• _Goal of the exercise_
Rewrite the rows below with every "Privacy Policy" changed to "Privacy Notice", leaving everything else the same.

## Start Listed records

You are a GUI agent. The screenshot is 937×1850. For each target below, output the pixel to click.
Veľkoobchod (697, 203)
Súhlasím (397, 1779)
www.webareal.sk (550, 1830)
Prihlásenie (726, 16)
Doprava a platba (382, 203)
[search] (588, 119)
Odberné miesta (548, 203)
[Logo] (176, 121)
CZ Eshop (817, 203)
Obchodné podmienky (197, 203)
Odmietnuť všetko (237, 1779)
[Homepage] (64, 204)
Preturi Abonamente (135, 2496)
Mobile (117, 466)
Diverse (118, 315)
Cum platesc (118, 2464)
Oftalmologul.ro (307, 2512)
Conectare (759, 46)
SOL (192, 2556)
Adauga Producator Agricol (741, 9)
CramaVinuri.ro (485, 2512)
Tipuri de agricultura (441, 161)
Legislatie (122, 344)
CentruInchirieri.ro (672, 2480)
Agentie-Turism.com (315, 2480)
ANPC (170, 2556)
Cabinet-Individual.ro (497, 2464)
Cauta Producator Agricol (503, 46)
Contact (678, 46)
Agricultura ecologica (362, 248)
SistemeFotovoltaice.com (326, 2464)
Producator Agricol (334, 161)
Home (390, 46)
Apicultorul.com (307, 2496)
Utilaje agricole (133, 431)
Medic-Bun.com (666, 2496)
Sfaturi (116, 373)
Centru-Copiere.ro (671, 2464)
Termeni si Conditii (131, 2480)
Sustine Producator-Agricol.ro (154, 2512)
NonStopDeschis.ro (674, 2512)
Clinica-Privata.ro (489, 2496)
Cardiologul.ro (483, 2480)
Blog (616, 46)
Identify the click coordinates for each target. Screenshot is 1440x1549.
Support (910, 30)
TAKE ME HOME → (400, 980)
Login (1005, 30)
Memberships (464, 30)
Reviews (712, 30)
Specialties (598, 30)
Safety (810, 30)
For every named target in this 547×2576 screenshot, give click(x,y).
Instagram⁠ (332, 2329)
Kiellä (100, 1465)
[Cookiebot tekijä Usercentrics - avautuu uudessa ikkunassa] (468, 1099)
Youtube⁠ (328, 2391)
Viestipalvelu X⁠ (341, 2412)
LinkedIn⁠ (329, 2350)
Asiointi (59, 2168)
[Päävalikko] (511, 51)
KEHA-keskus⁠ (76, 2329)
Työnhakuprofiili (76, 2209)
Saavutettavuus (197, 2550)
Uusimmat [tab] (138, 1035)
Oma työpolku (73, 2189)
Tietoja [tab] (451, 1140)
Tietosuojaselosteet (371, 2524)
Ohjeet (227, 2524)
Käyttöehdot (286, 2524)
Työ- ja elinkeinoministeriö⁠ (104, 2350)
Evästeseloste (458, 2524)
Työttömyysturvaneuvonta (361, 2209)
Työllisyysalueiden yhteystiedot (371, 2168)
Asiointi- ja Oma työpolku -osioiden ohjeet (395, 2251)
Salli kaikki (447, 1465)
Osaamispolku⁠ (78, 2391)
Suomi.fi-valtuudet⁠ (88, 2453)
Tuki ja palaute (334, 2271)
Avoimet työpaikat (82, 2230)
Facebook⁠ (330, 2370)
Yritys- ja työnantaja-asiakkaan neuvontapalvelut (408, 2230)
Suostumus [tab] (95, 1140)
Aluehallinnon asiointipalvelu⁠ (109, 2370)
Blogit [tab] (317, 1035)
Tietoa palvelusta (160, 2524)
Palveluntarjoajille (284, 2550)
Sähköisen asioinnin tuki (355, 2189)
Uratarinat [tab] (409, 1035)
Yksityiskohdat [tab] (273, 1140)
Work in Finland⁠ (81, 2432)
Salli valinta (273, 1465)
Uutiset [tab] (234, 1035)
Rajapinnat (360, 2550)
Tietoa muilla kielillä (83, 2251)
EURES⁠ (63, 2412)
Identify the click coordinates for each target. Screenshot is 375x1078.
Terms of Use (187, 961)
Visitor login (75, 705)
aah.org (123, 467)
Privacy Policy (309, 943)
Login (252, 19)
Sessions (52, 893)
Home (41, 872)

## End Listed records

• _Output for this exercise_
You are a GUI agent. The screenshot is 937×1850. For each target below, output the pixel to click.
Veľkoobchod (697, 203)
Súhlasím (397, 1779)
www.webareal.sk (550, 1830)
Prihlásenie (726, 16)
Doprava a platba (382, 203)
[search] (588, 119)
Odberné miesta (548, 203)
[Logo] (176, 121)
CZ Eshop (817, 203)
Obchodné podmienky (197, 203)
Odmietnuť všetko (237, 1779)
[Homepage] (64, 204)
Preturi Abonamente (135, 2496)
Mobile (117, 466)
Diverse (118, 315)
Cum platesc (118, 2464)
Oftalmologul.ro (307, 2512)
Conectare (759, 46)
SOL (192, 2556)
Adauga Producator Agricol (741, 9)
CramaVinuri.ro (485, 2512)
Tipuri de agricultura (441, 161)
Legislatie (122, 344)
CentruInchirieri.ro (672, 2480)
Agentie-Turism.com (315, 2480)
ANPC (170, 2556)
Cabinet-Individual.ro (497, 2464)
Cauta Producator Agricol (503, 46)
Contact (678, 46)
Agricultura ecologica (362, 248)
SistemeFotovoltaice.com (326, 2464)
Producator Agricol (334, 161)
Home (390, 46)
Apicultorul.com (307, 2496)
Utilaje agricole (133, 431)
Medic-Bun.com (666, 2496)
Sfaturi (116, 373)
Centru-Copiere.ro (671, 2464)
Termeni si Conditii (131, 2480)
Sustine Producator-Agricol.ro (154, 2512)
NonStopDeschis.ro (674, 2512)
Clinica-Privata.ro (489, 2496)
Cardiologul.ro (483, 2480)
Blog (616, 46)
Identify the click coordinates for each target. Screenshot is 1440x1549.
Support (910, 30)
TAKE ME HOME → (400, 980)
Login (1005, 30)
Memberships (464, 30)
Reviews (712, 30)
Specialties (598, 30)
Safety (810, 30)
For every named target in this 547×2576 screenshot, give click(x,y).
Instagram⁠ (332, 2329)
Kiellä (100, 1465)
[Cookiebot tekijä Usercentrics - avautuu uudessa ikkunassa] (468, 1099)
Youtube⁠ (328, 2391)
Viestipalvelu X⁠ (341, 2412)
LinkedIn⁠ (329, 2350)
Asiointi (59, 2168)
[Päävalikko] (511, 51)
KEHA-keskus⁠ (76, 2329)
Työnhakuprofiili (76, 2209)
Saavutettavuus (197, 2550)
Uusimmat [tab] (138, 1035)
Oma työpolku (73, 2189)
Tietoja [tab] (451, 1140)
Tietosuojaselosteet (371, 2524)
Ohjeet (227, 2524)
Käyttöehdot (286, 2524)
Työ- ja elinkeinoministeriö⁠ (104, 2350)
Evästeseloste (458, 2524)
Työttömyysturvaneuvonta (361, 2209)
Työllisyysalueiden yhteystiedot (371, 2168)
Asiointi- ja Oma työpolku -osioiden ohjeet (395, 2251)
Salli kaikki (447, 1465)
Osaamispolku⁠ (78, 2391)
Suomi.fi-valtuudet⁠ (88, 2453)
Tuki ja palaute (334, 2271)
Avoimet työpaikat (82, 2230)
Facebook⁠ (330, 2370)
Yritys- ja työnantaja-asiakkaan neuvontapalvelut (408, 2230)
Suostumus [tab] (95, 1140)
Aluehallinnon asiointipalvelu⁠ (109, 2370)
Blogit [tab] (317, 1035)
Tietoa palvelusta (160, 2524)
Palveluntarjoajille (284, 2550)
Sähköisen asioinnin tuki (355, 2189)
Uratarinat [tab] (409, 1035)
Yksityiskohdat [tab] (273, 1140)
Work in Finland⁠ (81, 2432)
Salli valinta (273, 1465)
Uutiset [tab] (234, 1035)
Rajapinnat (360, 2550)
Tietoa muilla kielillä (83, 2251)
EURES⁠ (63, 2412)
Identify the click coordinates for each target. Screenshot is 375x1078.
Terms of Use (187, 961)
Visitor login (75, 705)
aah.org (123, 467)
Privacy Notice (309, 943)
Login (252, 19)
Sessions (52, 893)
Home (41, 872)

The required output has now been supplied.